Bitcoin is the original and very different from “crypto” projects, all of which are basically cheap counterfeits. Bitcoin has no central controller, there are no misaligned incentives, the people involved have no special rights, and there is no marketing team. The returns on bitcoin have been exceptional because it has done exactly what it promised, which was to be an uncensorable, elusive, and strictly limited currency. This is why bitcoin is credible where “crypto” is not.
The main property of Bitcoin is that it is decentralized. There is no single point of failure and it is controlled by the user community, not a governing entity. We’ve seen time and time again people copy the code, but not be able to copy the decentralization. Decentralization is native to the network, not code. It would be like trying to duplicate an orchestra by providing the same material, but not the same musicians. It will not work.

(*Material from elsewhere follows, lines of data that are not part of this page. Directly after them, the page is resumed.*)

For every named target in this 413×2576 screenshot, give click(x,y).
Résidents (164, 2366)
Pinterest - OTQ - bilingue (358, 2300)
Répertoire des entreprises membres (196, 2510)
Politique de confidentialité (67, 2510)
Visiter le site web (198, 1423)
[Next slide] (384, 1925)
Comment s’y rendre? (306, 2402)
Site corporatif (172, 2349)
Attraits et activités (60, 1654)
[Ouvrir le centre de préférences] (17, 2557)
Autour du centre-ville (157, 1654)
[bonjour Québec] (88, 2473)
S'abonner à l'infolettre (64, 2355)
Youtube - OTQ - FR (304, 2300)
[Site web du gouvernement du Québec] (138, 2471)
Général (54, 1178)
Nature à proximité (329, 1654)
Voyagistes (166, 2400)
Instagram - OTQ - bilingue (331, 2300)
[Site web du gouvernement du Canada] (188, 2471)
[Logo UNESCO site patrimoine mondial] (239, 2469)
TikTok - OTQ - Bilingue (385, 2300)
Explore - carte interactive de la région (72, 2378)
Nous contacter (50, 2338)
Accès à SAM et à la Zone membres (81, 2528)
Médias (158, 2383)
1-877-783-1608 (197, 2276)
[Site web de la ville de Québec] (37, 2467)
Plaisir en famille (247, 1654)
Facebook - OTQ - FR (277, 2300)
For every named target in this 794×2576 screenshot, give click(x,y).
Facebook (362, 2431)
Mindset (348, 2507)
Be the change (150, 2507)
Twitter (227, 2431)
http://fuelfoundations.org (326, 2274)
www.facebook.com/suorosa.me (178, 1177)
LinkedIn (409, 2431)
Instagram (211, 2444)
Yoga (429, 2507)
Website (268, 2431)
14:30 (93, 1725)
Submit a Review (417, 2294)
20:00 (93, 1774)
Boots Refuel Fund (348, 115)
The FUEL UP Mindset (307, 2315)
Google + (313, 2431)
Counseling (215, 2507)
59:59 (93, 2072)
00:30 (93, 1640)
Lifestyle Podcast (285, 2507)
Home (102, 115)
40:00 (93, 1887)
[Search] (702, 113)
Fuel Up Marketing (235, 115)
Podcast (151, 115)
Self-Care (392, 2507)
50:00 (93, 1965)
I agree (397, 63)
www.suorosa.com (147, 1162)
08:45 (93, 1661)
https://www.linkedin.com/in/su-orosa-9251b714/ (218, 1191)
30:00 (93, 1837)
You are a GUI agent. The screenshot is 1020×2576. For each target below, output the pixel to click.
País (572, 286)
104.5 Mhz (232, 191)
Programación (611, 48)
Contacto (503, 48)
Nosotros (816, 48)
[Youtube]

Bitcoin is a better currency. He does not claim to redo the web or redo finance or redo art. It’s been better money all along because it’s digital, decentralized, and absolutely rare. Bitcoin actually has a use case that people around the world are using. “Crypto” is none of that because its leaders are like politicians, making promises they won’t keep.
The only coin that doesn’t require you to trust anyone is bitcoin. Everything else is like borrowing money from Tony Soprano. You are playing a dangerous game.
This is a guest post by Jimmy Song. The opinions expressed are entirely their own and do not necessarily reflect those of BTC Inc or Bitcoin Magazine.